Since January 1999, the Brazilian Real lost over 60 percent of its value in relation to the U.S. dollar. If Brazil had adopted the Euro in January 1999, today the Brazilian GNP would be over US$ 1 trillion instead of the current US$ 558 billion. People don't understand how much damage has happened to the Brazilian economy because Brazil has this very weak currency, the Real.

It is humiliating for Brazil when they have to crawl and go begging to the IMF in their pursuit of more money. This IMF money is very expensive to Brazil because of the strings attached to it. They have a profound impact on the country; not only economic impact but political as well.

Some of the IMF requirements are that the Brazilian Central Bank keep interest rates very high—above 18 percent. Credit card rates in Brazil for Brazilian customers are calculated based on the unpaid balance of their accounts and the interest rate charged to their accounts varies from 9 percent to 12 percent rate per month. These interest rates levels are ridiculous when we take into consideration that Brazil has been operating under less than a 5 percent annual inflation rate.

The country Brazil and the Brazilian population are getting poorer and poorer by the minute. Since President Fernando Henrique Cardoso took office in 1995 the Brazilian government privatized over US$ 100 billion worth of government assets.

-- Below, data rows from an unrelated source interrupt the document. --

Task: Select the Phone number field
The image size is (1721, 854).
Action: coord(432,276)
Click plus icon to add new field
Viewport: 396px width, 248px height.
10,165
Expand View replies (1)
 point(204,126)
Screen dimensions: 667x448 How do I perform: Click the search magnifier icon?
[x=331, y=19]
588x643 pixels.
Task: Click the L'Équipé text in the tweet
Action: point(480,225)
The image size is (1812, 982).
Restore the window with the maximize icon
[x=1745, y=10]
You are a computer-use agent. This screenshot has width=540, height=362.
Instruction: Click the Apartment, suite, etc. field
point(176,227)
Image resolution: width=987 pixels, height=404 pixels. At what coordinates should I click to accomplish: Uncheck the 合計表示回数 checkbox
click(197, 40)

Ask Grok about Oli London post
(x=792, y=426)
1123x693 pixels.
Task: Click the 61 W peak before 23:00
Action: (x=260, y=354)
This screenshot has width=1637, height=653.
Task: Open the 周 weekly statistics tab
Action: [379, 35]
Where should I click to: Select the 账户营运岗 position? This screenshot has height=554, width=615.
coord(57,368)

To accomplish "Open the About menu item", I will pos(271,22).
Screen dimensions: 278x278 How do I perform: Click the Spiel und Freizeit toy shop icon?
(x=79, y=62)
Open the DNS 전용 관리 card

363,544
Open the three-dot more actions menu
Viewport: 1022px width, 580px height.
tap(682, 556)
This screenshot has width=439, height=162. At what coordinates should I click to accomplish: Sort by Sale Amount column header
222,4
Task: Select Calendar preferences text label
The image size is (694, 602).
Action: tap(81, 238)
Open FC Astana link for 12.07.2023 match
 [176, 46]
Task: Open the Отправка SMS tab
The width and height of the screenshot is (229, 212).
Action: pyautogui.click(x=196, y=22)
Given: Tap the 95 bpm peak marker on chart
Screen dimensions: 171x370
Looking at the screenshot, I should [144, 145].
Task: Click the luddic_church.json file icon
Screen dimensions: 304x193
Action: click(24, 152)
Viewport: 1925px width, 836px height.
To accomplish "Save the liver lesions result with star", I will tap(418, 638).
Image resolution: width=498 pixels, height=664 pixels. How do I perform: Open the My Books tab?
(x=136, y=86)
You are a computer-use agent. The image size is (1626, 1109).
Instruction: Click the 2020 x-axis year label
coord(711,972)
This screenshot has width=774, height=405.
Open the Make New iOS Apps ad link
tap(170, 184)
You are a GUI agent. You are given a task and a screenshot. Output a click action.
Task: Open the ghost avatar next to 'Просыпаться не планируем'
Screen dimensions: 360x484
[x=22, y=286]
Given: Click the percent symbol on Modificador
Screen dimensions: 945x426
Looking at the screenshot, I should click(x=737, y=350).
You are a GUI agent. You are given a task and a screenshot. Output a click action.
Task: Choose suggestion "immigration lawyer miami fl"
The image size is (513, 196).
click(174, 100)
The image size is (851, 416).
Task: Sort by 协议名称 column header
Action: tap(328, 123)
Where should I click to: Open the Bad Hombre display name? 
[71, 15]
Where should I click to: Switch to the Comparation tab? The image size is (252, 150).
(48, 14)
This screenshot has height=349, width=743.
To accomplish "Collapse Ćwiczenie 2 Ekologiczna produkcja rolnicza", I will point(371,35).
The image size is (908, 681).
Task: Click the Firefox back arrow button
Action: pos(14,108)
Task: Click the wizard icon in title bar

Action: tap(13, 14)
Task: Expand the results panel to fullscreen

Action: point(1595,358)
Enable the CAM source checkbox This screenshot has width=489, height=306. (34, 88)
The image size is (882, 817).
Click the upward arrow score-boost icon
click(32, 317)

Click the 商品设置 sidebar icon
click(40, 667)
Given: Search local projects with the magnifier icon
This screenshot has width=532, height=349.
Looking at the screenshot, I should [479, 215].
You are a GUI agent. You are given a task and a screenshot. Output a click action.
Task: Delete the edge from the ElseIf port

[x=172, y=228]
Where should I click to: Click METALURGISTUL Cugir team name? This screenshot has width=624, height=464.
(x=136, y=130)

The Brazilian government has been wasting all government reserves, the moneys received from the sale of government assets, and the moneys that they have been borrowing from the IMF in this absurd effort to defend this moribund currency— the Real.

The second and final option.

It does not matter who becomes the next president of Brazil—Luis Inácio Lula da Silva or Ciro Gomes—there is only one option left for the Brazilian government to avoid the coming economic meltdown and chaos in Brazil. The new president should have the courage of adopting the Euro immediately as the new Brazilian currency.

The benefits of such a move should be immediate. The one major benefit is currency stability. Brazilians will not be afraid of losing all their savings because of major currency devaluations. Currency stability would give Brazilians confidence to repatriate to Brazil the over US$ 150 billion that they have stashed away in Europe and in the United States to protect these assets from currencies meltdowns.

The other major benefit is that interest rates charged to Brazilian businesses and to the Brazilian population would go very low—it would get in line with interest rates charged in the Euro countries. Another immediate benefit would go to the companies of the Euro countries that have investments in Brazil—their currency risk would be eliminated in Brazil.

Until recently, I used to believe in a completely free market economy. Today I know there is a place for government regulations and government protection of its industrial base against foreign competition. Deregulation has been a disaster in the U.S. to the airline, the energy, and the telecommunications industries. For example; many airlines are on the brink of bankruptcy in the United States.

Business Week magazine of August 5, 2002 reported that since the Telecommunications Act was passed in 1996 to deregulate the telephone industry, investors have lost over US$ 2 trillion as the stock prices tumbled 95 percent or more from their highs. The crisis could relegate the U.S. to second-class status in the communications industry in the future.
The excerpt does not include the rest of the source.